まつもとさん、この処理の実装はまつもとさんのように見えます。10年以上前なので無理かもしれませんが、覚えていたら
SIG_IGNを設定していた理由を教えてください。

また、sighandler() がメインスレッドから呼ばれるのは Process.spawn を実行するとまだおきてしまいます。
process.c の before_fork/after_fork で fork の時に一時的にタイマースレッドを止めてシグナルマスクを外すためです。
こちらもどうしていいものかわからないです。
fork してそのまま動き続けるようなものはどうしようもないような気がしますが、spawn するものは
fork 後に sigprogmask で外すようにするなどでなんとかならないものでしょうか。
あーでもタイマースレッドの再起動で結局一時的に外してしまいますね……

これも、一時的にシグナルマスクを一時的に外す処理自体が不要だと思います。

また、現状、chikanagaさんの報告よりも、さらに状況は悪化しており、シグナル処理を直すと
test_signal.rb#test_kill_immediately_before_termination でテストがハングします。
これは、くだんのテストが子プロセスにSIGINT送って送出されてくる例外を確認しているのですが、
test/unit/parallel.rb#run() に Signal.trap(:INT,“IGNORE”) という極悪な文があるため、
テストでSIGINTが動かなくなる仕様変更がこっそり行われているためです。

soraさん、この行の意図はなんですか?代替案を考える必要があると思いますが、このような
子プロセスに伝搬する設定をこっそり行うのは許容できないと思います。テストに支障が出るし
第一 Ctrl-C がなかなか効かなくて test-all するときにイライラします。

ついでに以下の変更を行いました
・SIGPIPEのハンドラを空関数からSIG_IGNに変更。空関数にするぐらいならユーザ空間に
処理を戻すだけ無駄。それに、ざっと見たところrubyの中でEPIPEをハンドリングしてない場所はない
・処理の最後で、ruby_default_signal() でシグナルハンドラをSIG_DFLに戻している箇所は
シグナルマスクも解除するよう変更

添付のパッチで test-all が全て通ることを確認出来ています。

これは当面コミットせずに1.9.4に回そうと思っています。理由は
・これを直さないと致命的な状況になるような bug report はきてない
・長年放置されていたせいで、すでに複数箇所いまの挙動に依存するコードが見つかっており
安定化に時間がかかる可能性がある

と考えているため

Issue #4765 has been updated by Shota F…

Motohiro KOSAKI wrote:

これは、くだんのテストが子プロセスにSIGINT送って送出されてくる例外を確認しているのですが、
test/unit/parallel.rb#run() に Signal.trap(:INT,“IGNORE”) という極悪な文があるため、
テストでSIGINTが動かなくなる仕様変更がこっそり行われているためです。

soraさん、この行の意図はなんですか?代替案を考える必要があると思いますが、このような
子プロセスに伝搬する設定をこっそり行うのは許容できないと思います。テストに支障が出るし
第一 Ctrl-C がなかなか効かなくて test-all するときにイライラします。

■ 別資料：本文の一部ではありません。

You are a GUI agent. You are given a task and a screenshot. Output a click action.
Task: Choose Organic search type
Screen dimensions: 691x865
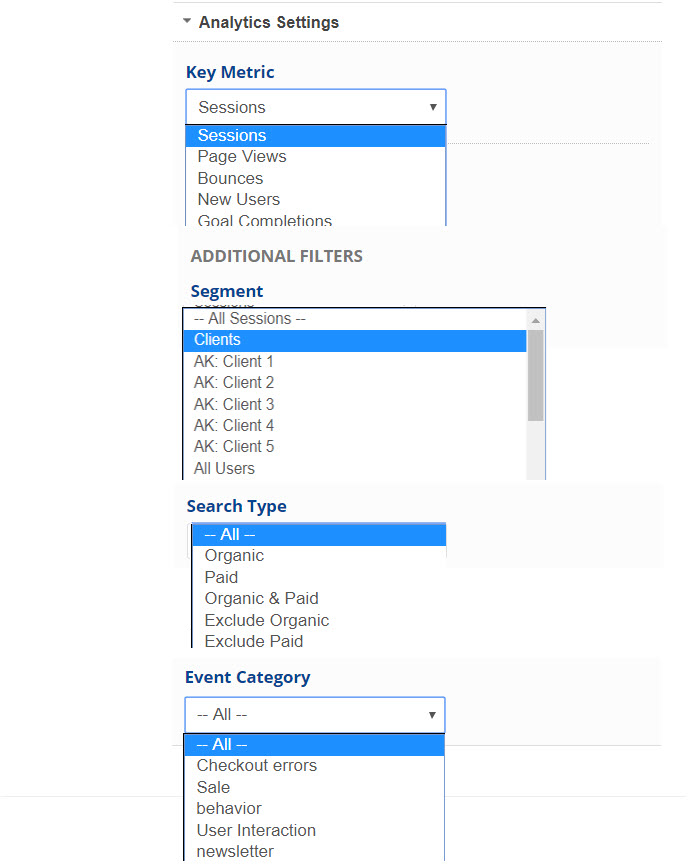point(235,556)
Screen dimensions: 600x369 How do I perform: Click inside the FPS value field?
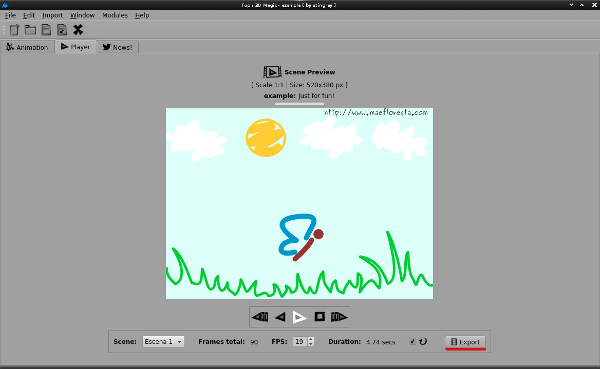point(300,341)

実行するテストでのシグナル周りを失念していました.修正します…

Bug #4765: signal が正しくマスクされておらず main thread でシグナルハンドラが動いている
http://redmine.ruby-lang.org/issues/4765

Author: Motohiro KOSAKI
Status: Assigned
Priority: Normal
Assignee: Motohiro KOSAKI
Category: core
Target version: 1.9.x
ruby -v: ruby 1.9.3dev (2011-05-21 trunk 31654) [x86_64-linux]

Bug#4027 から派生させます

sigaction によるシグナルハンドラの実行はタイマースレッドにまかせているはずなのでこれは不要だと思います。
また例外発生時に rb_trap_restore_mask を読んでいるのも、trap() で例外が発生しても trap_ensure() で
シグナルマスクを戻す処理は行なわれているので不要なような気がします。元々どういう理由で呼ばれているのか
わからなかったので自信ないですけど。

レビューした結果、rb_trap_restore_mask()がまったく不要だという意見に賛成します。

  1. Failure:
    test_status_kill(TestProcess)
    [/Users/nagachika/opt/ruby-trunk/src/ruby-trunk/test/ruby/test_process.rb:1073]:
    [s.exited?, s.signaled?, s.stopped?].
    <[false, true, false]> expected but was
    <[true, false, false]>.

原因は rb_syswait()にあります。現状 Process.wait()中は なぜか SIGHUP, SIGQUIT, SIGINTを
SIG_IGNに設定してしまうため
この間に別スレッドが SIGQUITを送るようなテストは正しく動きません。
そもそも、signal handlerはプロセスグローバルなので、処理の途中で一時的に SIG_IGNにしてはいけません。他のスレッドが
迷惑します。pthread_sigmask()に差し替えることを検討したのですが、そもそもシグナルがタイマースレッドにしか配送されない
という設計を貫く限り、いかなる処理も必要ないという結論になりました。

まつもとさん、この処理の実装はまつもとさんのように見えます。10年以上前なので無理かもしれませんが、覚えていたら
SIG_IGNを設定していた理由を教えてください。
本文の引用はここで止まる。